Wednesday, January 30, 2008

Sidelined...

This morning I dropped Monkey off at school like usual, but today one of her friends was going in the building at the same time. She shouted her name out and ran up to her. I watched my girl shake her hair out of her face, sling her backpack over one shoulder, and settle in to an animated conversation with her friend as they strolled into the building.

Suddenly, it struck me how grown up she has become. I flashed back to my own youth, and the sense of individual freedom that came with leaving my mother's car and settling in to walk into the building with a friend. I remember distinctly the feeling of independence and the feeling of starting my day.

My little girl, the one who grew in my tummy, who nursed at my breast, who followed me everywhere I went, has her own life. A life that starts when I leave her side. She has her own conversations, her own relationships, her own troubles, and I don't see or hear them. They exist outside of my life.

My baby is growing up.

As I watched her walk away from me and into her day I felt oddly bereft. I have always felt that motherhood is a touch cruel. It begins with the closest connection you can have between two people, the growing of a baby and the complete dependence of an infant then it becomes an exercise in teaching that baby to leave your side. Each day after birth is about teaching them to leave your side, to be independent, to stretch and in some ways break, that initial baby connection.

Ours is broken. My little baby girl has broken out of her dependence on me. She has her own little life, a complete world, without me in it.

It's no wonder we are finding it hard to connect these days. I have been trying to hold onto my baby, and I should have been trying to connect with my young woman. She doesn't need me to be there for everything anymore, in fact, she needs me to leave her on her own to figure things out, and to only come to her aid when she seeks me out.

It is time for me to let her break that initial bond, in exchange for a new, more peer-like bond. It is time for me to listen to her, and to consider her view point and her ideas, for they are no longer mirrors of my own. It is time for me to treat her more like her own complete person, and less like an extension of myself.

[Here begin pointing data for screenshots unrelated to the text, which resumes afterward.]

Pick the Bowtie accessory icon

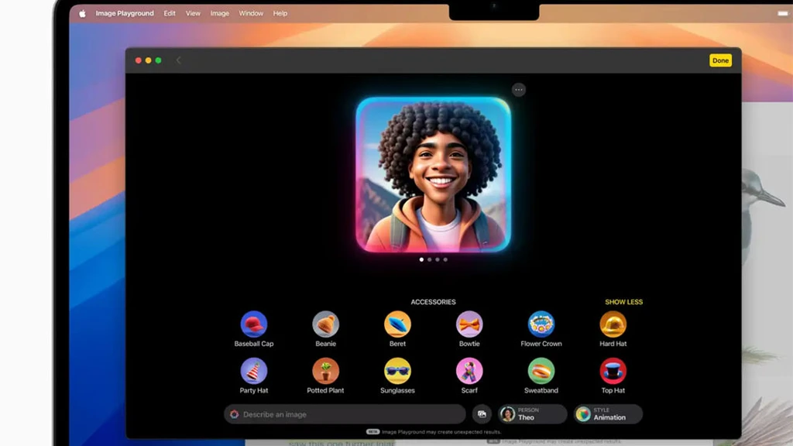coord(469,324)
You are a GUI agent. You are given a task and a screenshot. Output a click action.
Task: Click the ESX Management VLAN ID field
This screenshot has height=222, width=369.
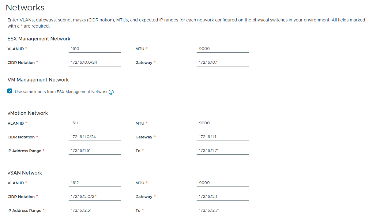click(x=94, y=48)
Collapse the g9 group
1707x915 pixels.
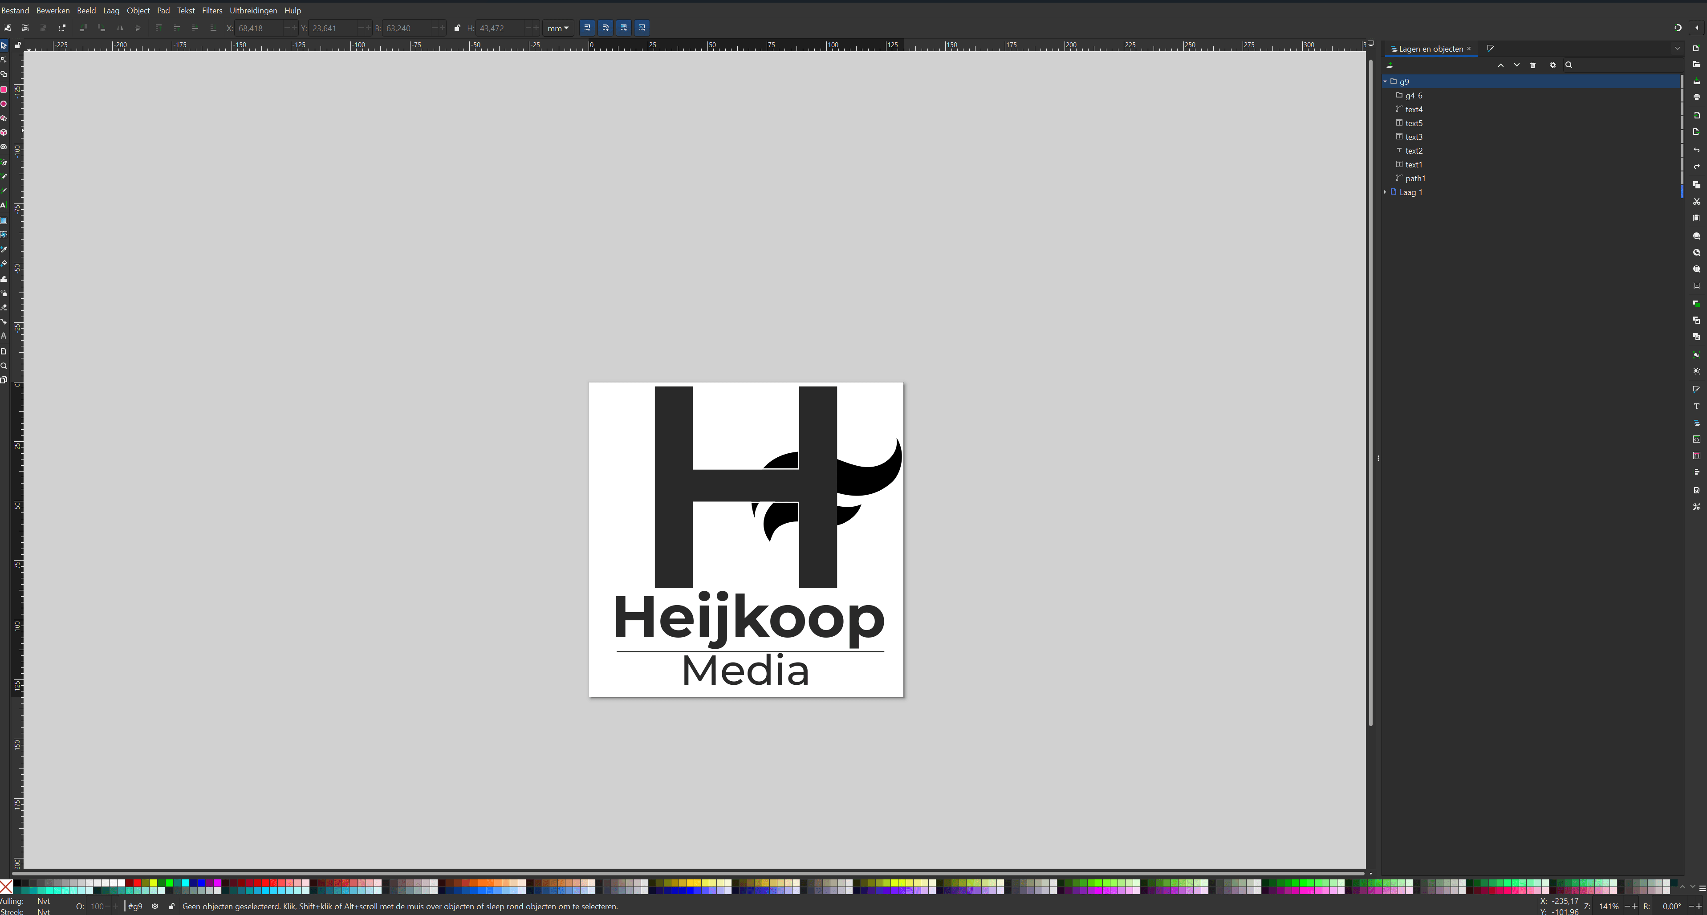pyautogui.click(x=1386, y=81)
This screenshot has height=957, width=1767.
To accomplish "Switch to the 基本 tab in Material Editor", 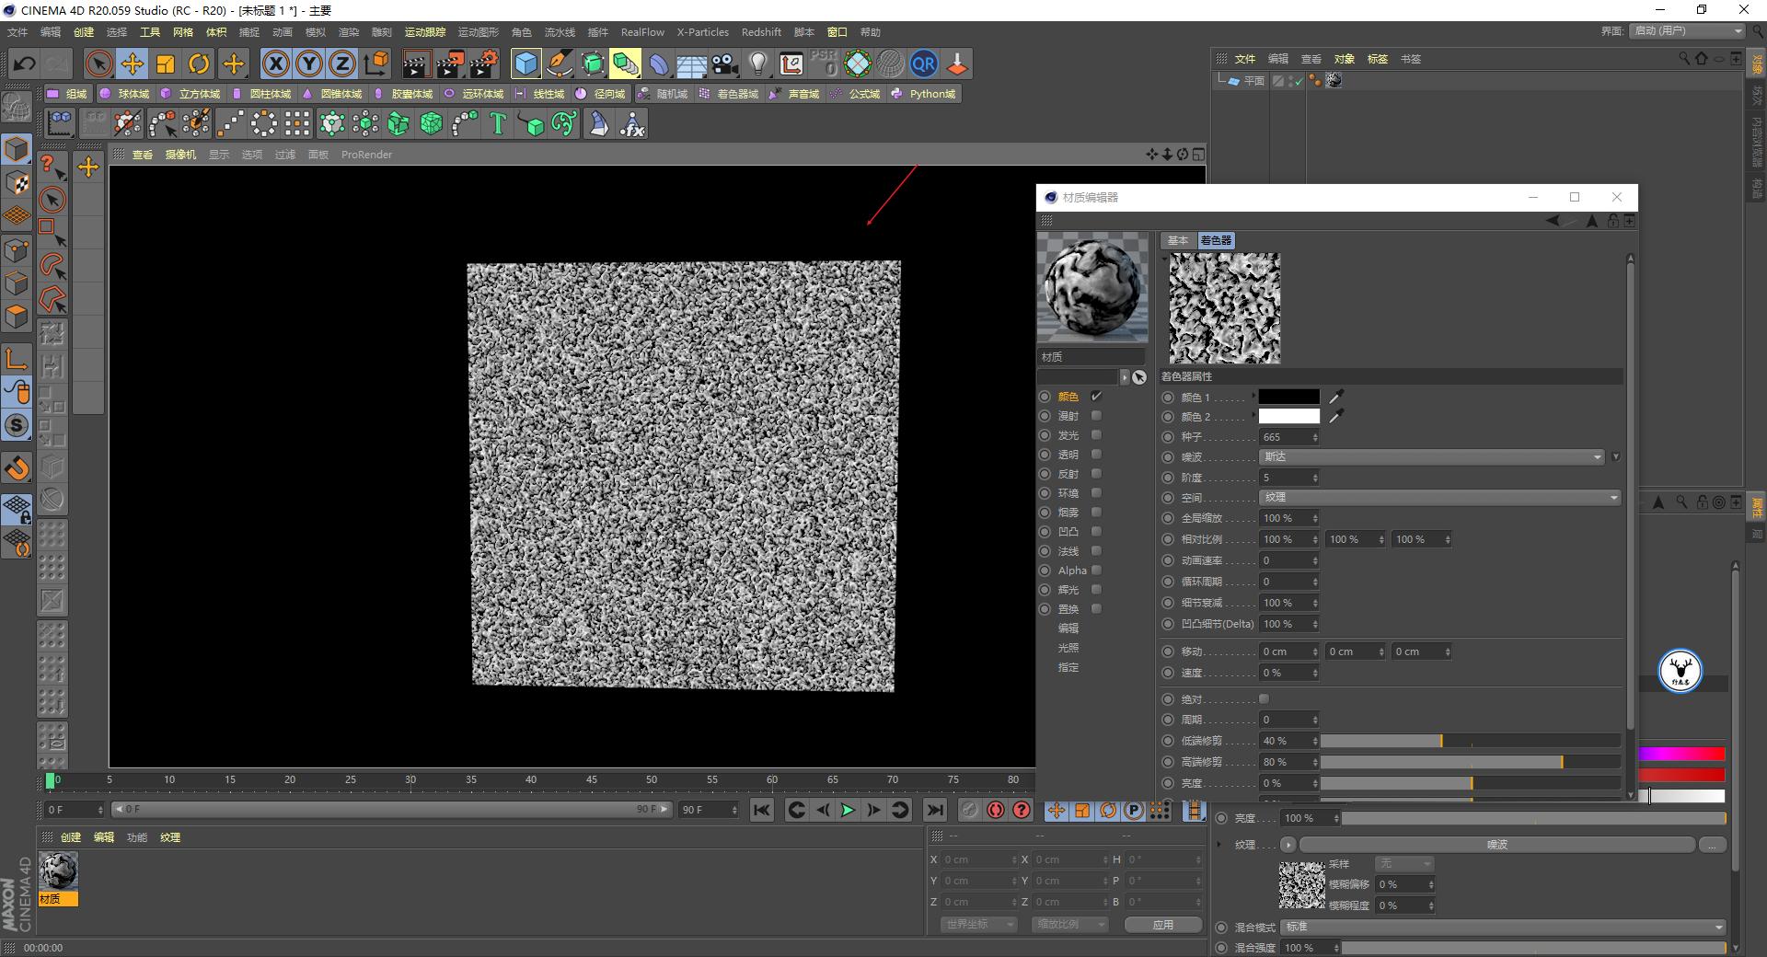I will click(x=1177, y=240).
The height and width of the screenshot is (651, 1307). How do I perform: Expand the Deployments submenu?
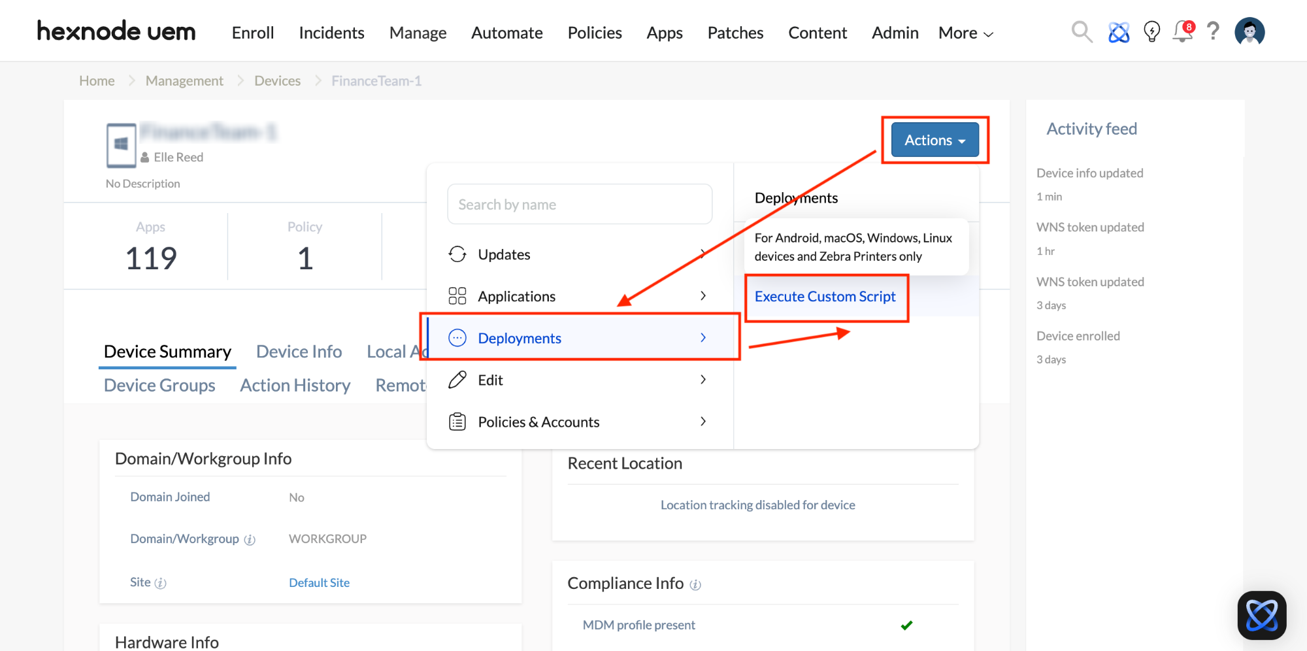tap(520, 338)
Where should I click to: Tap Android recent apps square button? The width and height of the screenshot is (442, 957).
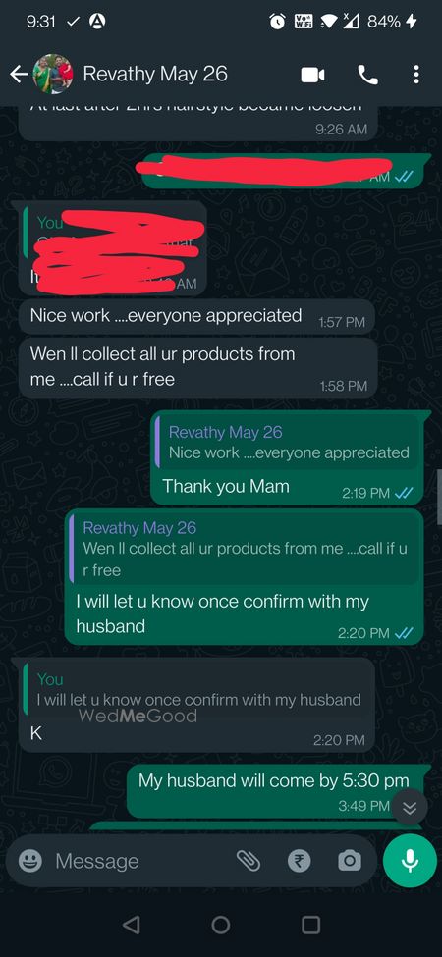tap(310, 925)
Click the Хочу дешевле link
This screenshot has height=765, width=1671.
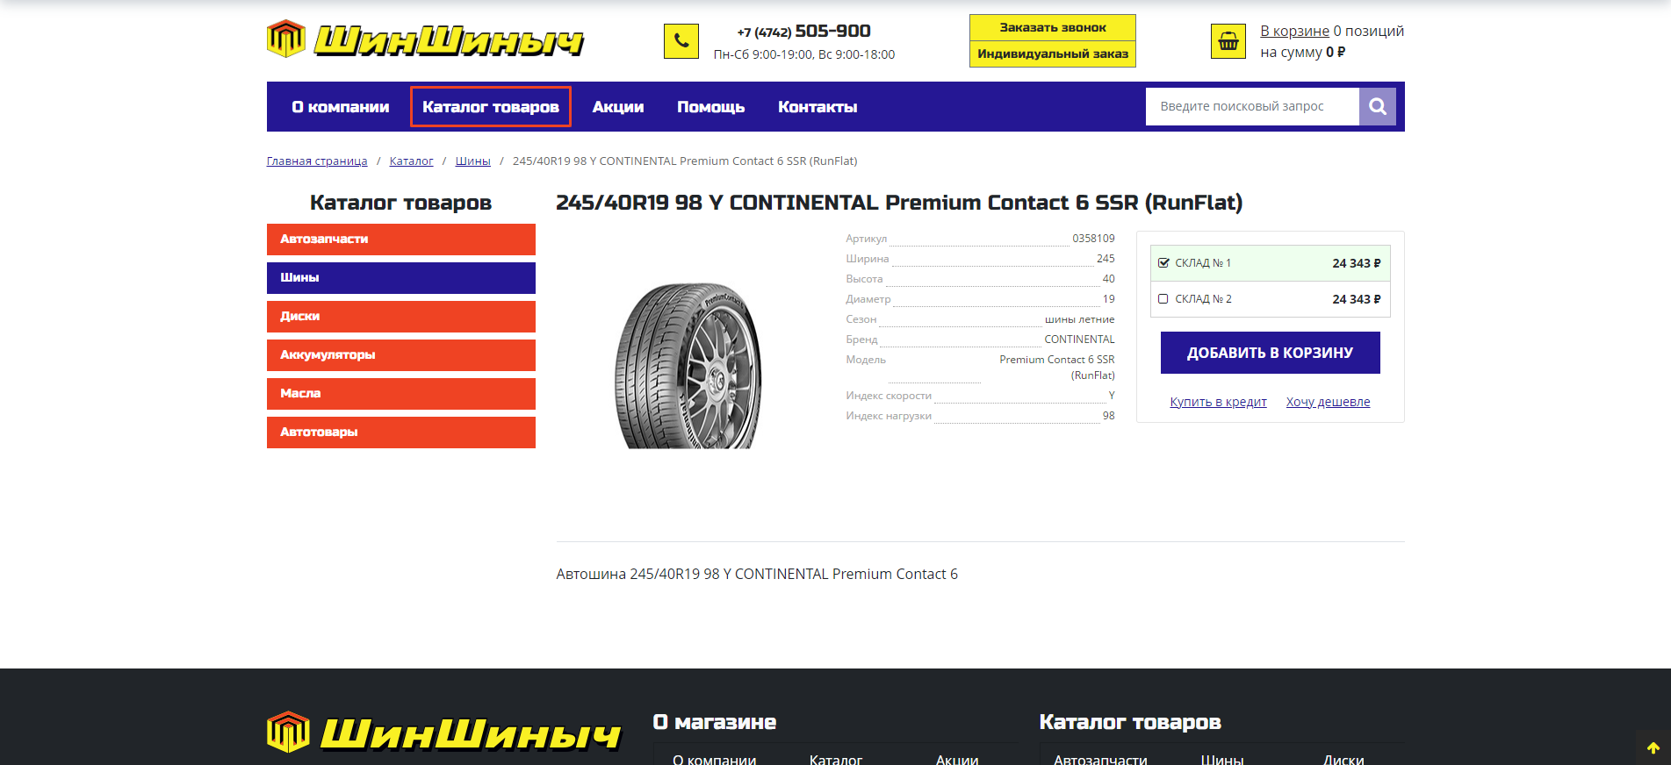[1328, 402]
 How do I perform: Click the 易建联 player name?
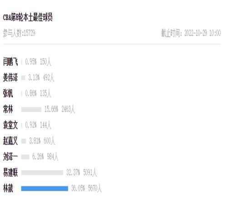tap(10, 173)
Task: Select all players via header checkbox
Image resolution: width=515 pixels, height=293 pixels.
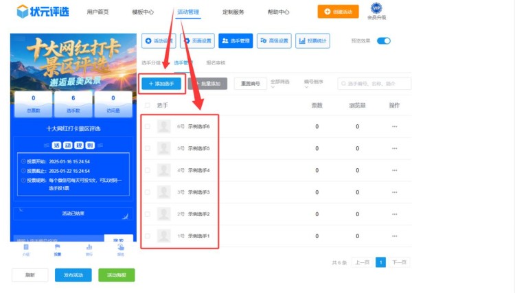Action: [147, 106]
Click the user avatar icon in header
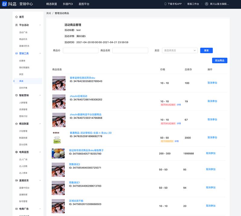241x216 pixels. [206, 4]
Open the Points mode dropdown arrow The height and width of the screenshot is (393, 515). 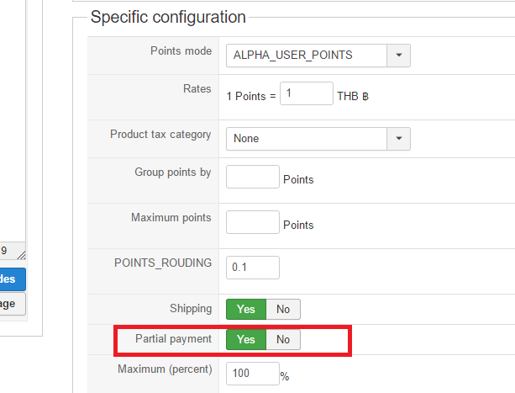coord(398,56)
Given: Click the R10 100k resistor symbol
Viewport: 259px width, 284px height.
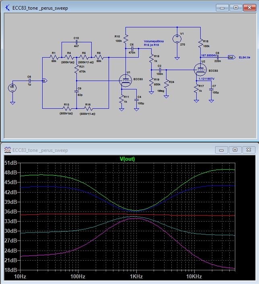Looking at the screenshot, I should point(126,39).
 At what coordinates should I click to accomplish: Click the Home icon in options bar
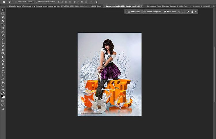(4, 2)
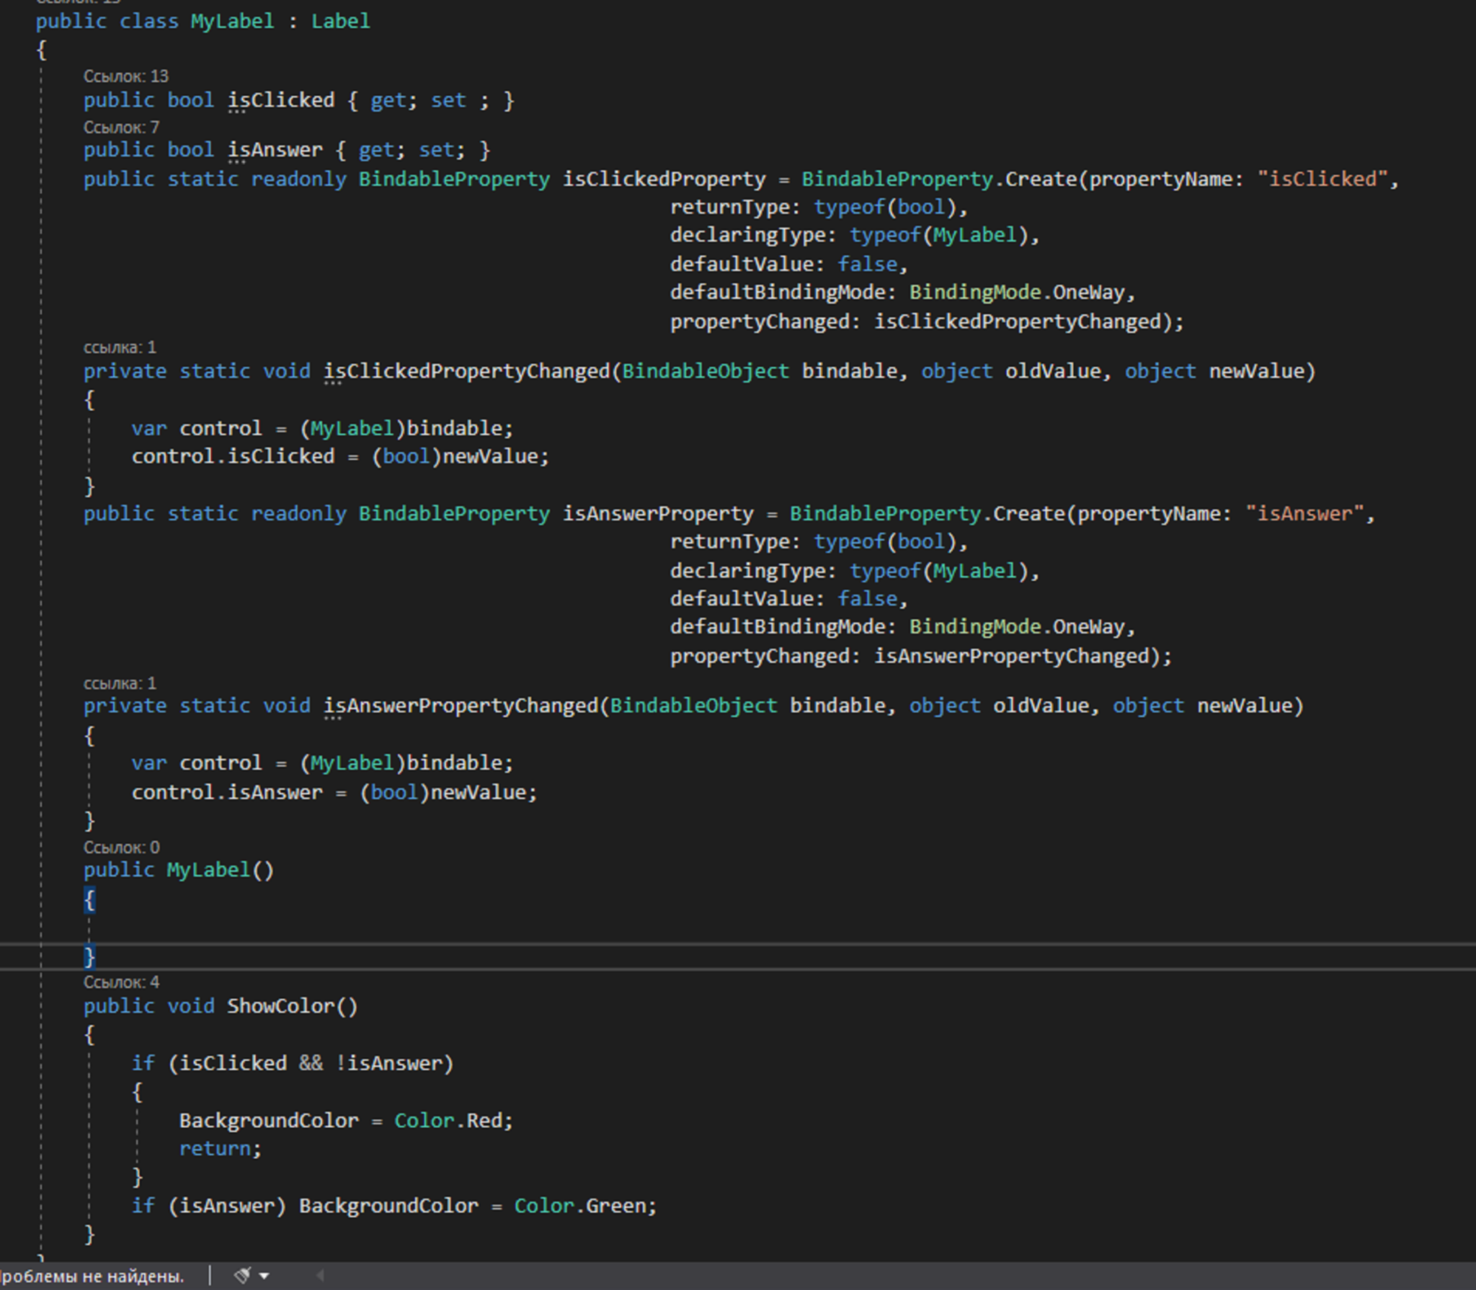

It is time for me stand back, watch her walk away, and try not to look too sad as I wait for her on the sidelines.

1 comments:

Anonymous said...

Sweetie, I feel & felt your pain--about you, then your brother. It's heartwrenching to separate, even though you know it's the best thing, the right thing, the necessary thing. The pangs from the ongoing severing of that emotional umbilical cord are far harder to bear that the first, physical separation. So much of parenthood has the thread of tears under the laughter. Hugs to all of you.